Government urged to join CPTPP to ensure recovery

Louise Maureen Simeon - The Philippine Star

MANILA, Philippines — By liberalizing certain economic sectors, the Philippines stands to boost its chance of joining a major trans-Pacific trade deal that can significantly aid the country in its much-needed recovery from the pandemic.

In a statement, the Foundation for Economic Freedom (FEF) threw its support for initiatives that will open up the Philippines and make it more competitive in attracting foreign investments.

FEF maintained that doing so would allow the country to take advantage of global opportunities that could help in economic recovery and sustainability.

In particular, FEF said the Philippines should not miss gaining membership in the Comprehensive and Progressive Agreement for Trans-Pacific Partnership (CPTPP), which is expected to be one of the largest free trade blocs in the world.
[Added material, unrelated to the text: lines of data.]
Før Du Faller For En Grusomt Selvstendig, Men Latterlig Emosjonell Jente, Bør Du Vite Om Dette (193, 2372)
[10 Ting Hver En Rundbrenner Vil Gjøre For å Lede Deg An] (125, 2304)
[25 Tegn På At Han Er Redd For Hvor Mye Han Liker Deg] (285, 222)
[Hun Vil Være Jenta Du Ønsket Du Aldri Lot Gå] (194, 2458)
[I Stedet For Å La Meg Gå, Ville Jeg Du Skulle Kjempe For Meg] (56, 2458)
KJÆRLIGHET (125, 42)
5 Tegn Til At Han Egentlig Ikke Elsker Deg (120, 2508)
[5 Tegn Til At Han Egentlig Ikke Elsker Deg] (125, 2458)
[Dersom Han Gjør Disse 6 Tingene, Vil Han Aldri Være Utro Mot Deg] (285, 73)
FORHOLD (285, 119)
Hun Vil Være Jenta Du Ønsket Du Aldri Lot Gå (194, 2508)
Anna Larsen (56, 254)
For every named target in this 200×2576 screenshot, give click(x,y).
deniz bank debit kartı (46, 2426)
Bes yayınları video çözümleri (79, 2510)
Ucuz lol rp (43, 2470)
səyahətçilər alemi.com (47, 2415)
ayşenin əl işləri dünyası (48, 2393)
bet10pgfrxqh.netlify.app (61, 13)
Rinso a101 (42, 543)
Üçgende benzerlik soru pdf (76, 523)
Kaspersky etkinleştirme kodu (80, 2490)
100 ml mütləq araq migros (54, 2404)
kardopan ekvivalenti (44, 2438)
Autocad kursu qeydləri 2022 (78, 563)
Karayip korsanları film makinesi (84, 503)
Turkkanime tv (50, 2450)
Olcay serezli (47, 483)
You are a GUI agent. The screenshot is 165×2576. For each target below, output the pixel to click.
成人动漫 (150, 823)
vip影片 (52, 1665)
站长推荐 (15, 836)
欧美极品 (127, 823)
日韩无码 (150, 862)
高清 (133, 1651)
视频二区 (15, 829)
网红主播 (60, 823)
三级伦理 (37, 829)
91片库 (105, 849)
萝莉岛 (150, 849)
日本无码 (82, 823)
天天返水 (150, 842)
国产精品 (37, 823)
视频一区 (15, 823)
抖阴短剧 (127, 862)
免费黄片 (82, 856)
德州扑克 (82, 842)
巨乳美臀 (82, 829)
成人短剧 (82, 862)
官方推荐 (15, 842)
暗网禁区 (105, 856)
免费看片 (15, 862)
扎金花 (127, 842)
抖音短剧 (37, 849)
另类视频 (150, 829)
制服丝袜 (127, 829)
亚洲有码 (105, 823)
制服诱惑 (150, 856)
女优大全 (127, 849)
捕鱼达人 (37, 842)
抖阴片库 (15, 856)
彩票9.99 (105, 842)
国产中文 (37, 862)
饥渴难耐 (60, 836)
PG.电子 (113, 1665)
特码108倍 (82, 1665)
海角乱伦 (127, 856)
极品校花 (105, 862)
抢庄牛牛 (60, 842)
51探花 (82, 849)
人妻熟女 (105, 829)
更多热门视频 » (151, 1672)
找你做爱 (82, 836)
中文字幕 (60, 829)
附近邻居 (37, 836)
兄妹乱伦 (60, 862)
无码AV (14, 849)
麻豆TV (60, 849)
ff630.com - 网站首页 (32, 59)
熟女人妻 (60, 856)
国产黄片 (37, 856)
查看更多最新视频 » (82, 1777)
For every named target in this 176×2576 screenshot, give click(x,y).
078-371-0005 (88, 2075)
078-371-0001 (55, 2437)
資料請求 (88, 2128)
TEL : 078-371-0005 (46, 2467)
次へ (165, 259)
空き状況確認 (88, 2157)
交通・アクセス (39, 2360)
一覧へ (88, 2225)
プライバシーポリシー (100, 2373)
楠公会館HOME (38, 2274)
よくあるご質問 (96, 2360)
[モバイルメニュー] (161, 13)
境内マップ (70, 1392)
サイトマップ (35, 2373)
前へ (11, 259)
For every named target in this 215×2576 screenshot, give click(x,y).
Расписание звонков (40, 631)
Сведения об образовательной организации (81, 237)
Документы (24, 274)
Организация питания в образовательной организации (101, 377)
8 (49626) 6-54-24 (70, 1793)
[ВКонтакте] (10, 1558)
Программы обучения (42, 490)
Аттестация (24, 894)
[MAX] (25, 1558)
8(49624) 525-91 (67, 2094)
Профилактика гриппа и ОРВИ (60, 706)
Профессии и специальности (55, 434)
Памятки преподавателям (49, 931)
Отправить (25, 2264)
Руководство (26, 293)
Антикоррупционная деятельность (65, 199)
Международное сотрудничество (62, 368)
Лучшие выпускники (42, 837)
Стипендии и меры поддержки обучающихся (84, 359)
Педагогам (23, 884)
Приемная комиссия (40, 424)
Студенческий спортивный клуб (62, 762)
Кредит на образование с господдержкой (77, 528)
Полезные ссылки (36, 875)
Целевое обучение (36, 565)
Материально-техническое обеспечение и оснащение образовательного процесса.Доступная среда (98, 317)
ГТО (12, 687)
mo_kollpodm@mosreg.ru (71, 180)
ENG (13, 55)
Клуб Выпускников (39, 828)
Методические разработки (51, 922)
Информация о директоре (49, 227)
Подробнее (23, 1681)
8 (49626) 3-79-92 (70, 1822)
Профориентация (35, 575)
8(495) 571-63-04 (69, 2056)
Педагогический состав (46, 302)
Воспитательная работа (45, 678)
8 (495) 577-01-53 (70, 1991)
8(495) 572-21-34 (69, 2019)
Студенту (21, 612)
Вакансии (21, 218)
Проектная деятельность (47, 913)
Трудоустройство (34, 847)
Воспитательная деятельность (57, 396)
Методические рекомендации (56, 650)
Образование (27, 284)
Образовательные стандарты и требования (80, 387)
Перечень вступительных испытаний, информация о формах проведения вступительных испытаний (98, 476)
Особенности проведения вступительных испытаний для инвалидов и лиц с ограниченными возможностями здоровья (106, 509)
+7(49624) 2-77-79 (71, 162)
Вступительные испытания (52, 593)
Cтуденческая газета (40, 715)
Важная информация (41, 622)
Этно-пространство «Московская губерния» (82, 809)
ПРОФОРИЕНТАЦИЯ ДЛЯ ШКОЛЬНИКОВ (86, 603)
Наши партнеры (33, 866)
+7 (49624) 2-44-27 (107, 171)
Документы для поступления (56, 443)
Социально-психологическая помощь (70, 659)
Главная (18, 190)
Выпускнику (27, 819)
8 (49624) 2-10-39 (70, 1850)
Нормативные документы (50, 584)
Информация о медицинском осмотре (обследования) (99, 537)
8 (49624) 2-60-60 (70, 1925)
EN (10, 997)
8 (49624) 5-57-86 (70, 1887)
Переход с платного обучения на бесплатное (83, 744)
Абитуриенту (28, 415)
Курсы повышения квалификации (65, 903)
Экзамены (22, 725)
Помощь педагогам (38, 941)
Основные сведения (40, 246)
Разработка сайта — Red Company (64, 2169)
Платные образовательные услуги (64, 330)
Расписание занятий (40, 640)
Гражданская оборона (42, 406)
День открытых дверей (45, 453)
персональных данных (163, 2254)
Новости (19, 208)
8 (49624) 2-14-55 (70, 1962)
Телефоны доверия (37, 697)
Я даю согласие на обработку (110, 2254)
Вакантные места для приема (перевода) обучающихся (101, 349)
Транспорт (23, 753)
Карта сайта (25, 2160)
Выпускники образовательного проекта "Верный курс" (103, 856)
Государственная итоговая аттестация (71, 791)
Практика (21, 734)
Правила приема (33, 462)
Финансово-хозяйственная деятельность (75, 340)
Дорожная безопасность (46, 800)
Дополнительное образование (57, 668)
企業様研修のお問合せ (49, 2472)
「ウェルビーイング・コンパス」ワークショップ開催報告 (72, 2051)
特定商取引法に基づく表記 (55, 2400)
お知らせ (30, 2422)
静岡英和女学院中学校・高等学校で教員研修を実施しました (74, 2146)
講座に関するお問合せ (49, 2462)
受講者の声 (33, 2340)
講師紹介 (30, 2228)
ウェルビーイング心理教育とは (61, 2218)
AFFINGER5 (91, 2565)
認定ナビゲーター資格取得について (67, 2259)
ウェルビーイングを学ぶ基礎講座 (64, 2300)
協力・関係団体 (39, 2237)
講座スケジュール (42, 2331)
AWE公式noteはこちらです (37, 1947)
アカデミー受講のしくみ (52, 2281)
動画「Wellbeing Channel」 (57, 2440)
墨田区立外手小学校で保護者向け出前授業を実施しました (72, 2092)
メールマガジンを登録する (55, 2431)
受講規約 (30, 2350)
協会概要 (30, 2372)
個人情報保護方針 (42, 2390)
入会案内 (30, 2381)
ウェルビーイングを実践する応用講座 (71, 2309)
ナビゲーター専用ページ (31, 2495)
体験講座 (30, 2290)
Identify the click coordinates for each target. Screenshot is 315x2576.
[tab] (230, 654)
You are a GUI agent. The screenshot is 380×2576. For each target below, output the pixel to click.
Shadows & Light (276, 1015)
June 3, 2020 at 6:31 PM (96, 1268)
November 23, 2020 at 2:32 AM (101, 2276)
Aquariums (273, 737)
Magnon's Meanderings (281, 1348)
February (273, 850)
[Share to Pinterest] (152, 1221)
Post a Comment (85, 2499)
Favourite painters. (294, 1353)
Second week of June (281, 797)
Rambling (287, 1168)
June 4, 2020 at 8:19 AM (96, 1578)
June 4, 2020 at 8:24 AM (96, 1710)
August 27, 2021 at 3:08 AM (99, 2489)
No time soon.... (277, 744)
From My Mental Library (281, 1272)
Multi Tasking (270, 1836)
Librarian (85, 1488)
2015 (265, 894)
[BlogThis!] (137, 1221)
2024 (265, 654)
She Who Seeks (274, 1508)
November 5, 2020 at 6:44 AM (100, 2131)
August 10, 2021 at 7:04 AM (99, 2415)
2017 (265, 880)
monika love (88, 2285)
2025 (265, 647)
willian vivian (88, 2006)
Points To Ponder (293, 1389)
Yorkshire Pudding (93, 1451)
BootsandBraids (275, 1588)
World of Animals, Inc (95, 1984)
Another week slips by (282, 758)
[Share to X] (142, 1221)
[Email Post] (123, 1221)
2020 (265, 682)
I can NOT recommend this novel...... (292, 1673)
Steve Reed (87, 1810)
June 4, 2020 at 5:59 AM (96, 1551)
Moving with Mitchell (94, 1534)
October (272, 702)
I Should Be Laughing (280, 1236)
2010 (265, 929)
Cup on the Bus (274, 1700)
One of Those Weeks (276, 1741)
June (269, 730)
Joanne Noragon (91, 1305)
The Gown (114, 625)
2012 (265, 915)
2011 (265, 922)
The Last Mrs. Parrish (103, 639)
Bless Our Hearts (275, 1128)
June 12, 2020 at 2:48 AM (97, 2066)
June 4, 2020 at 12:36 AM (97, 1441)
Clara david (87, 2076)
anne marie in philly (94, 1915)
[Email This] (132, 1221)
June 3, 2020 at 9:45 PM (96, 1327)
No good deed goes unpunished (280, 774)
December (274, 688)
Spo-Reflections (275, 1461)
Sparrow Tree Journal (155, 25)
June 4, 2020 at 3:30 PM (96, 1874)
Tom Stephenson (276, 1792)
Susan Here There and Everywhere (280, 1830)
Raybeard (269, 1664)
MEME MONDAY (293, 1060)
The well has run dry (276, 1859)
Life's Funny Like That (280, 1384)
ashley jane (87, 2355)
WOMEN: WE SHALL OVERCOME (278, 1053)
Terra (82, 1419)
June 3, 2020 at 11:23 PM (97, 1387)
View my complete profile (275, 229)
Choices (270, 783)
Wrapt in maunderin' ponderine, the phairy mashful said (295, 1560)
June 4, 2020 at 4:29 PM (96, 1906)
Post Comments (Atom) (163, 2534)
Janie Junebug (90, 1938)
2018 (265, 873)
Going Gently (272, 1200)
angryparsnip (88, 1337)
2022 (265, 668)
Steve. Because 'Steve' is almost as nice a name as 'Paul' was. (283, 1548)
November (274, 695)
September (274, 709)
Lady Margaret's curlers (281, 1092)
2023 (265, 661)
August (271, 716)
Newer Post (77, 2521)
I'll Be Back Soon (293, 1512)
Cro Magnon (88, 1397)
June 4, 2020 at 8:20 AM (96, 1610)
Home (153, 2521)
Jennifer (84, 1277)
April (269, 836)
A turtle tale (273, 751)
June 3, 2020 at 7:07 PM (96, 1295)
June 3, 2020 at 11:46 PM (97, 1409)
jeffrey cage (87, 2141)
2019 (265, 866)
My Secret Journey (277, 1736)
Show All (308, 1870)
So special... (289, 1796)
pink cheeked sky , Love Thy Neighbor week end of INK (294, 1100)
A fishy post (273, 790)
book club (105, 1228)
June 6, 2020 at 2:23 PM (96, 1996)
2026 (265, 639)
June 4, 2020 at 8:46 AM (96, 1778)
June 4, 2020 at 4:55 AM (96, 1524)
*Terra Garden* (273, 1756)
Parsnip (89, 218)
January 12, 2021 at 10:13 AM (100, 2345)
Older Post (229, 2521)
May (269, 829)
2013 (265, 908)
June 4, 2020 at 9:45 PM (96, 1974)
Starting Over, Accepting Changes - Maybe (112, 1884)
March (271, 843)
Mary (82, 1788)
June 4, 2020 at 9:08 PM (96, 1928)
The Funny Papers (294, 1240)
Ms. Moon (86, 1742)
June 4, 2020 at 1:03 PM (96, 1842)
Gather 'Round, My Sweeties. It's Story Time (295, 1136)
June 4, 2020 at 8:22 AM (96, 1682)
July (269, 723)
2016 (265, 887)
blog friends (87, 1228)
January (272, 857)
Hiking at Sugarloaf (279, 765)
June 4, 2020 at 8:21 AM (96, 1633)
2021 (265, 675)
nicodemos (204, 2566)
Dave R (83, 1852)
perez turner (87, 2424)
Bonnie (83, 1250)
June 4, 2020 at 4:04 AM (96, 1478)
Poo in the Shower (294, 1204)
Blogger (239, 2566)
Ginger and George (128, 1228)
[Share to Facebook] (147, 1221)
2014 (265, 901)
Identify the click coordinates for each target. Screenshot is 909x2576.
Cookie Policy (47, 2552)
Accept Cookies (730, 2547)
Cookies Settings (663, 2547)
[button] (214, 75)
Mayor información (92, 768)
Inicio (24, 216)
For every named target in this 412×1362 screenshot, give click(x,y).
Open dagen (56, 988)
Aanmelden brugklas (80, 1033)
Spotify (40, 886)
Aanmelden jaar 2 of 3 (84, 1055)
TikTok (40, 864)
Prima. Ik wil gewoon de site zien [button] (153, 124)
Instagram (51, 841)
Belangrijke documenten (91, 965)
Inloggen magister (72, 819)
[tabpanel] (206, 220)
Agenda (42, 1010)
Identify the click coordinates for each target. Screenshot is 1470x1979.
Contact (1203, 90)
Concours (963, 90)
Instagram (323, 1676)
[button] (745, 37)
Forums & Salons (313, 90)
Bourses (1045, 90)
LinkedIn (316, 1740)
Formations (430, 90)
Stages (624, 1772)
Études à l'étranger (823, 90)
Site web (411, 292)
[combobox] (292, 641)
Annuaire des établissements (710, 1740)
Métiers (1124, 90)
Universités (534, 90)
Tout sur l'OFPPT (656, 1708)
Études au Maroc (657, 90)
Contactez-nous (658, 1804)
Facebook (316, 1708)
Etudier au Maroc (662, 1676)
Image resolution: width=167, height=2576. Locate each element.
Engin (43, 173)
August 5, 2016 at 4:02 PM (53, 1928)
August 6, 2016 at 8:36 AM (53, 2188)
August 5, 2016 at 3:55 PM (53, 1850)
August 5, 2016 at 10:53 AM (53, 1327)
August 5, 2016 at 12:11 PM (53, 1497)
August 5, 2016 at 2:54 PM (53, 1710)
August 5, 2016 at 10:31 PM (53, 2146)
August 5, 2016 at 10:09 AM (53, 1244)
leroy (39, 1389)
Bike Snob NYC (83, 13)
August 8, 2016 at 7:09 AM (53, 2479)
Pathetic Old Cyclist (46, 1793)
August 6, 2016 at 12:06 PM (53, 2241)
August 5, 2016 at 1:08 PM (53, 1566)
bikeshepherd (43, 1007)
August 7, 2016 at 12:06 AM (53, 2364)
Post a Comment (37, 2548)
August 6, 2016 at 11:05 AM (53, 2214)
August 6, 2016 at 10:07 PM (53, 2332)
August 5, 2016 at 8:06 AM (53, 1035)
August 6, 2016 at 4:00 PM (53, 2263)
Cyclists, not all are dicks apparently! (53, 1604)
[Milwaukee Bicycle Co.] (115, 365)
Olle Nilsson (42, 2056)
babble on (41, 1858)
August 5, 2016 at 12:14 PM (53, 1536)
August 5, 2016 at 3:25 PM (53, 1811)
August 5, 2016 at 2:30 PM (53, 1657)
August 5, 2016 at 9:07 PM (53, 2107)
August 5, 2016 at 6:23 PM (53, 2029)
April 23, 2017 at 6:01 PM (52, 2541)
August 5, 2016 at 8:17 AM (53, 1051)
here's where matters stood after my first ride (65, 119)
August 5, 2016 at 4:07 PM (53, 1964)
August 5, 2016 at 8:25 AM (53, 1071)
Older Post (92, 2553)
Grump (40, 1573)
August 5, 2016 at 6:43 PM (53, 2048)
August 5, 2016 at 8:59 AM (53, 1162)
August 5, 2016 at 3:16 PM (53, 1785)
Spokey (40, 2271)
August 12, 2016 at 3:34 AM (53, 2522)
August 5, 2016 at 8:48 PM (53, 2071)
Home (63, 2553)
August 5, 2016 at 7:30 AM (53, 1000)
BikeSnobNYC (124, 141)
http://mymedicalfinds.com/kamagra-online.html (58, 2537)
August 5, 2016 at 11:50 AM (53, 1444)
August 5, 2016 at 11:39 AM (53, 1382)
The Philippines last March expressed its intention to join CPTPP, a free trade agreement entered into by Australia, Brunei, Canada, Chile, Japan, Malaysia, Mexico, New Zealand, Peru, Singapore and Vietnam in December 2018.

It covers market access commitments in trade in goods, services, investments, labor mobility, government procurement, protection of the environment and labor rights, intellectual property and inclusive trade.

A country can join the CPTPP subject to negotiations with the current members and considering certain preconditions.

“Being a member of the CPTPP is a path toward economic recovery. It will greatly benefit our manufacturing sector, particularly the export sector, and open doors for our MSMEs (micro, small, medium enterprises),” FEF said.

“It will allow our business sector to participate in global production networks and maximize trade opportunities,” it said.

However, one of the preconditions to membership in the CPTPP is to not discriminate foreign investors, which can only be done if other sectors of the economy will be opened.

In turn, legislations that make the economy less restrictive to foreign investments, such as the amendments to the Retail Trade Liberalization Act, the Foreign Investment Act and the Public Service Act, are key.

The priority bills were already certified as urgent amid the need to allow economic recovery from COVID-19.

“The amendments to the PSA are being derailed by the insistence of some senators to keep certain public services closed to greater foreign investments like the telecommunications and transportation industry,” FEF said.

“This move will maintain the status quo and thwart the intention of the bill to liberalize the economy,” it said.

In effect, the group maintained that such a move will limit the country’s ability to meet the requirements to join the CPTPP, whose intention is to remove the barriers to free trade among its members.

FEF argued that if the Philippines fails to join the CPTPP, foreign investors would not come to the country as they would not get preferential access to the markets of the trading bloc.

Further, FEF said delaying the necessary reforms to facilitate membership in the CPTPP could result in wasted opportunities and would put the Philippines anew among the laggards in the region.

Other countries that have also shown interest to join the trading bloc include the UK, China, and Taiwan. The US is also expected to rejoin next year.